Sa personnalité clivée ne s’est pas encore délivrée de cette culture rivée au monde archaïque suranné. Sa dentition tombe aussi en ruine pour avoir trop ruminé les ressentiments et les griefs contre la mal-vie, avoir à belles dents mordu la poussière plantureusement semée par l’impérissable régime mafieux à la longévité légendaire, aujourd’hui menacé de mort subite ou plutôt de mort subie, dans une Algérie en pleine renaissance, efflorescence, effervescence.
En attendant, dans cette Algérie défigurée par la dépravation gouvernementale et sociétale, où la morale est devenue une anomalie, à force de cultiver des mœurs fondées sur la rouerie et la perfidie, la jeunesse sombre dans l’anomie. Certes, l’espérance de vie de l’Algérien s’envole pour tutoyer le ciel de la longévité, de l’éternité, mais ses espoirs s’écrasent toujours autant sur cette terre algérienne pourvues pourtant de richesses. Ironie du sort, l’envolée de la courbe de l’âge ne permet toujours pas au progrès social et économique de l’Algérie de décoller, maintenue délibérément au ras du sol par les sommités du pouvoir, à la pérennité despotique inégalée.
Notre jeunesse n’entrevoit aucun salutaire horizon : son avenir incertain, déjà éteint, sur son visage se déteint. Son regard politique, sans égard pour la nation, furieusement s’égare dans les méandres d’une société travaillée par les clivages ethniques et les religieux esclandres. Sa vie chaotique, cahotée par les tempêtes de l’infortune, parachève souvent son parcours sur les mers de l’exil, transportée sur des minuscules bateaux de fortune, où l’accostage à bon port n’est jamais garanti.
Pour celle qui survit sur ce radeau appelé Algérie, en pleine naufrage, toujours assiégée par les requins du pouvoir, aucune lumière n’illumine ses journées, dans un pays pourtant profusément ensoleillé.
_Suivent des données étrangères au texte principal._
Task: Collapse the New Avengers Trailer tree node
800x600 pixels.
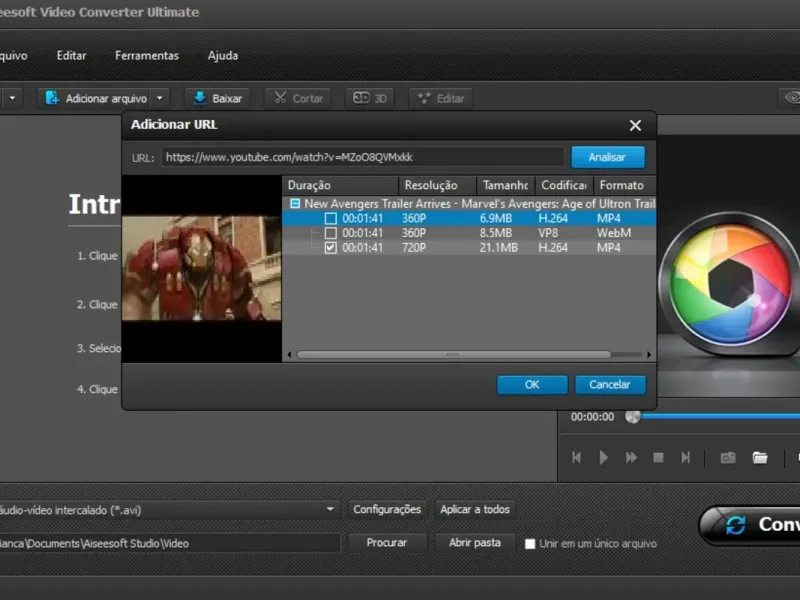Action: coord(295,203)
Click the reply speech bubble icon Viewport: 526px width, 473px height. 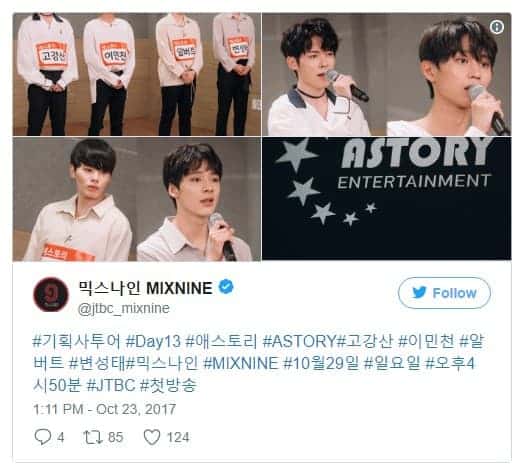[43, 437]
Même ces immenses écrans noirs, qui offraient un peu d’évasion visuelle, ont baissé leurs rideaux.
Plus aucun cinéma à l’horizon sombre de l’Algérie déculturée pour divertir notre jeunesse désenchantée, sacrifiée. Les salles de cinéma ont laissé place aux salles de prières des mosquées dans lesquelles la jeunesse s’y entasse frénétiquement pour s’offrir fanatiquement plusieurs fois par jour le même éternel spectacle gratuit, au scénario immuable et au dénouement, vécu dans le dénuement, convoité avec une brûlante foi : l’alunissage sur le globe céleste après une vie terrestre funeste.
En attendant cette délivrance paradisiaque hypothétique, sa pathétique vie, remise dans les mains de Dieu, défile au ralenti, devant ses yeux noirs attristés par les tourments, obscurcis par l’inculture, assombris par l’indigence, obturés par le fatalisme.
Par chance, en dépit de l’absence de distractions, la misère est moins pénible au soleil, comme le chantait Aznavour. Pour notre bonheur, notre jeunesse, malgré son indigence existentielle et matérielle, faute de s’acheter un avenir radieux, a beaucoup d’humour joyeux à en revendre.
Assurément, d’ici à 2060, notre jeunesse aura déjà vieilli depuis l’âge de 20 ans. Elle pourra ainsi s’enorgueillir de détenir le record de l’espérance de vie de (dans) la Vieillesse.